Elizabeth City Mayor Bettie Parker plans to run for re-election one more time next spring — but the two-term incumbent said it will be her last political race.

The city’s municipal election for mayor and the eight seats on City Council was supposed to be held in October with filing taking place next month. But a delay in the receipt of census data needed to redraw the four wards in the city will most likely push the election to March.

Parker was first elected in 2017 and ran unopposed for re-election in 2019. She said her original plan was to serve two terms.

But the COVID-19 pandemic changed all that.

Parker said she wants to continue to help lead the city out of the pandemic. She also said the social unrest that’s followed the recent shooting death of Andrew Brown Jr. by three Pasquotank sheriff’s deputies solidified her decision to run again.

“The pandemic had an effect on our city moving forward in a number of ways, and I want to put a little more time in helping us get back on track,” Parker said. “Also, the shooting death of Mr. Andrew Brown Jr. and the constant protesting that has resulted from this horrific incident adds another crisis to our city in which we have never experienced in my lifetime.”

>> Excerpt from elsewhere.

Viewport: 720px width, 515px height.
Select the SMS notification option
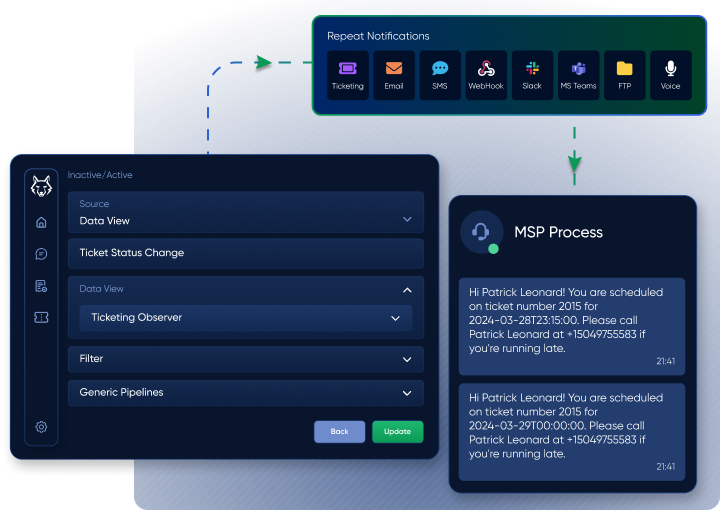point(440,75)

Parker said some city residents may think they can do a better job as mayor but she has worked hard to move the city forward.

“Unless you are able to observe all of the behind-the-scenes activities that are occurring to make sure that our citizens are kept safe and our property is protected, it will always seem to some that enough is not being done,” Parker said. “Of course, there is always room for improvement because no one person or entity should claim perfection.”

Parker sees a cohesiveness among city officials and employees, public safety officials, regional health representatives and workers and community leaders that she feels will help lead the city forward in a positive direction.

“The city of Elizabeth City will end up being a model for other cities in our nation, big and small,” Parker said. “Therefore, I would like to remain just a little while longer to see it come to fruition.”

A new political organization called the Pasquotank Political Action Committee was recently formed and one of the group’s goals is to field conservative candidates in an attempt to “flip” City Council.

Parker said that citizens have the lawful right to assemble and “contribute their opinions on who they want to represent them in the political arena.”

“I am well aware that there are those who feel I have not done enough to remain mayor and that they will do a better job,” Parker said. “But I respectfully disagree. I do not want to leave office when we are still in the midst of a pandemic and ongoing protests because I know that there are people in our city tirelessly working to make sure that we continue to get better and live up to the slogan of Harbor of Hospitality.”

Parker said she will run on her record and let the voters decide who should lead the city.

“If I have an opponent, I will give him or her a respectful and awesome challenge ... realizing the voters will make the final decision on who they feel will best represent them,” Parker said.